AMENDMENT TO AMENDED AND RESTATED CERTIFICATE OF INCORPORATION

OF

TEXAS ROADHOUSE, INC.,

a  Delaware corporation

 

The undersigned, Celia P. Catlett, hereby certifies that:

 

ONE:        She is the duly elected and acting Secretary of Texas Roadhouse, Inc., a corporation duly organized and existing under and by virtue of the General Corporation Law of Delaware (the “Corporation”).

 

TWO:       The original Certificate of Incorporation of the Corporation (the “Original Certificate”) was filed with the Delaware Secretary of State on May 5, 2004.

 

THREE:  The Original Certificate was amended and restated by that certain Amended and Restated Certificate of Incorporation (the “First Amended Certificate”) which was filed with the Delaware Secretary of State on May 28, 2004.

 

FOUR:      The First Amended Certificate was amended and restated by that certain Amended and Restated Certificate of Incorporation (the “Second Amended Certificate”) which was filed with the Delaware Secretary of State on October 4, 2004.

 

FIVE:        This Amendment to the Second Amended Certificate has been duly adopted in accordance with the provisions of Section 242 of the General Corporation Law of Delaware by obtaining the approval of the Corporation’s board of directors and a majority vote of the outstanding stock of each class entitled to vote thereon in favor of said Amendment, in the manner set forth in Section 222 of the General Corporation Law of Delaware.

 

Article V of the Second Amended Certificate is hereby amended to read in its entirety as follows:

 

ARTICLE V

 

Board of Directors

 

The number of directors of the Corporation from time to time shall be as fixed by, or in the manner provided in, the bylaws of the Corporation.

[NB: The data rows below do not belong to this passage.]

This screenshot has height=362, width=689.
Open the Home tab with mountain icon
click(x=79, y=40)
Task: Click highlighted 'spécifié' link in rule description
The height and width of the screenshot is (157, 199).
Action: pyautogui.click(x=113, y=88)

Directors elected at the 2016 annual meeting of stockholders shall be elected for a term of office to expire at the 2019 annual meeting of stockholders. After the 2016 annual meeting of stockholders, the term of office of each director elected at the annual meeting of stockholders, or elected or appointed at any time in the period between annual meetings of stockholders, shall expire at the next annual meeting of stockholders following such election or appointment. Nothing in this Article V shall shorten the term of any director elected at or before the 2016 annual meeting of stockholders. Each director elected or appointed shall serve until his or her successor is elected and qualified, or until his or her earlier death, resignation, removal, or disqualification.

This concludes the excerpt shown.